The following recipe is useful for those living a grad student existence, whether they be in grad school or not. The recipe is inexpensive, requires little equipment, and is simple to execute. Even a math or physics grad student of the male gender can follow it successfully. I have used it many times myself, and have taught it to others in a variety of academic fields, from comparative literature to computer science. The instructions should be detailed enough for a PhD candidate with no cooking experience to follow, gain confidence in the culinary arts, and ensure sufficient caloric intake to complete a thesis.
Materials and equipment
One or more potatoes, depending on hunger level and ability. A fork, butter, salt, pepper, plate, and a microwave oven.
Procedure
(1) Wash potato (recommend but not required). Don’t bother to peel it. Stick fork in potato several times. (2) Place potato in microwave device for as long as you think it needs to be there. (3) Remove, split open. If it is not sufficiently cooked, go to 2. If the potato is burned, get a new one and go to 1. (4) Put the potato on a plate. Then mash in some butter and sprinkle with salt and pepper. Eat potato. (5) Put used plate on top of the other plates in the sink. If you wish, you may run some water over them. (6) Go back to doing whatever you were doing before step 1. Repeat entire process until 2 am as needed, then go to bed.
Notes
1. A tip from mom: to tell if the potato is cooked, look at the center. If it is sort of transparentish and hard by comparison with the part near the skin, the potato is not sufficiently cooked.

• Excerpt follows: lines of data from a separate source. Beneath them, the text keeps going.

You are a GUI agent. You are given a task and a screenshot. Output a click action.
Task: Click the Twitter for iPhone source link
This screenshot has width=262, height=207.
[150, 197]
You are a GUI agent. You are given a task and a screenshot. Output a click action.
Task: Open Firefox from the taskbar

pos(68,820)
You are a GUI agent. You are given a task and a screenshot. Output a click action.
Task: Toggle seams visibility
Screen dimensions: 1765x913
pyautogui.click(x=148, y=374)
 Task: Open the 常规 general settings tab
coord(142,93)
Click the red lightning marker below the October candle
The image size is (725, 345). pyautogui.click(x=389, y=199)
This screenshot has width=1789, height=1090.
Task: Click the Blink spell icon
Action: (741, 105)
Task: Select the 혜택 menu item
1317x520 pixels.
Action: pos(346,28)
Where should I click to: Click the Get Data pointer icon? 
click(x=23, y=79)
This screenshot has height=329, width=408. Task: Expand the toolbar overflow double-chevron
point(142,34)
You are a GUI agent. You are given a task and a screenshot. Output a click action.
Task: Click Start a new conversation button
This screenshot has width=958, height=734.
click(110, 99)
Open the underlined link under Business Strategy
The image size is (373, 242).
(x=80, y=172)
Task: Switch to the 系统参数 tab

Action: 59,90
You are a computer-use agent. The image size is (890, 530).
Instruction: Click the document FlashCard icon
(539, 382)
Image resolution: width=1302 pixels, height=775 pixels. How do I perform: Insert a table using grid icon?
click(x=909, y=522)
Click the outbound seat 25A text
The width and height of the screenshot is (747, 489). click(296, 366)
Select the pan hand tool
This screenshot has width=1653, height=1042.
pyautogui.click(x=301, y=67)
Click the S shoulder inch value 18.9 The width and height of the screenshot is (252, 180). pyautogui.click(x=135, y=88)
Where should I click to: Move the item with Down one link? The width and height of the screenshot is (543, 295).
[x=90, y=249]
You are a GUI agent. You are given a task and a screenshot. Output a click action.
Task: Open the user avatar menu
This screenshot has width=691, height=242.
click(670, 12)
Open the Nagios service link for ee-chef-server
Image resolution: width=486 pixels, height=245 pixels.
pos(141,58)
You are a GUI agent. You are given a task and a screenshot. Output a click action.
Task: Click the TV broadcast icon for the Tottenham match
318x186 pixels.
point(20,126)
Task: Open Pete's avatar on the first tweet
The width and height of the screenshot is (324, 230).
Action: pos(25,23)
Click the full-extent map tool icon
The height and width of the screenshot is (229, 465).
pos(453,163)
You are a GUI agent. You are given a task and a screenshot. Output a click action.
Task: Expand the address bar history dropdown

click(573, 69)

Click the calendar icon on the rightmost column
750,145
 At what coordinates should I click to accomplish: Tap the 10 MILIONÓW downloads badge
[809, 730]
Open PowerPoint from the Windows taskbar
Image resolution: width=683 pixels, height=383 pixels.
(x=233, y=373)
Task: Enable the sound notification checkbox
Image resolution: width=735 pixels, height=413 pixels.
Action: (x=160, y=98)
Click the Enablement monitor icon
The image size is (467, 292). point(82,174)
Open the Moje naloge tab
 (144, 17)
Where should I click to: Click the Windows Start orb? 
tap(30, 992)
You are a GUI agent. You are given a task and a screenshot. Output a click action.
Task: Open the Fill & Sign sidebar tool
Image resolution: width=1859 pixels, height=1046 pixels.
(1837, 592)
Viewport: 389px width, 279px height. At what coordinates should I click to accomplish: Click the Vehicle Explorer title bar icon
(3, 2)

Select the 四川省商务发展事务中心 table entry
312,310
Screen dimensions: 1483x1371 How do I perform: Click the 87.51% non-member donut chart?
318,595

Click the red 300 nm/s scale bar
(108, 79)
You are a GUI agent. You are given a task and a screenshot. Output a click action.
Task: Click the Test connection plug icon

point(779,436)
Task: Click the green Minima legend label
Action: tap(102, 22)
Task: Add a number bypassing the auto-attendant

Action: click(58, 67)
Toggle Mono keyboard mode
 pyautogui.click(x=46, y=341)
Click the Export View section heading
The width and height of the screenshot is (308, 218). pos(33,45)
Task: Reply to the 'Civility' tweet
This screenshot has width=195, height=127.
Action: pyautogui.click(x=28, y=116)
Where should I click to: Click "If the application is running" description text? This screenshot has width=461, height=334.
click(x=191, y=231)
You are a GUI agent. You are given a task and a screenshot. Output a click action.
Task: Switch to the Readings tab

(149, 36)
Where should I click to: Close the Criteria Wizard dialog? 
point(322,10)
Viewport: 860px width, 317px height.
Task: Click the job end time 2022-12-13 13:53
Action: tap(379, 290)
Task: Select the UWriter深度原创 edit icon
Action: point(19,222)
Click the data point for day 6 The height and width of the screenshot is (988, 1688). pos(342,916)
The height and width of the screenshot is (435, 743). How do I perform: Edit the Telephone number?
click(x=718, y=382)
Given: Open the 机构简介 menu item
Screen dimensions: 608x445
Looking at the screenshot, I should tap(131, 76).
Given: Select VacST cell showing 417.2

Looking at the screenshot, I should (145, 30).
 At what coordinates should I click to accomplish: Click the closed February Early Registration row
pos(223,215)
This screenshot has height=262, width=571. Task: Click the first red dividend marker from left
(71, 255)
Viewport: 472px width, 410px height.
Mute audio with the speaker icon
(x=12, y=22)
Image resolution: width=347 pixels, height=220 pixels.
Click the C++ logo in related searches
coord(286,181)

2. Acquire a timer and lab notebook. Keep careful records of oven settings, cooking times and result, e.g. “burned”, “raw”, “just right,” “yummy.” From the data you collect, you will quickly find the optimum cooking time, regardless of altitude, microwave power and frequency, type of potato, etc. After all, you are a grad student! At this point, you will be ready to invite friends over for a potato dinner. Your cooking skill will amaze your friends, particularly those of the opposite sex.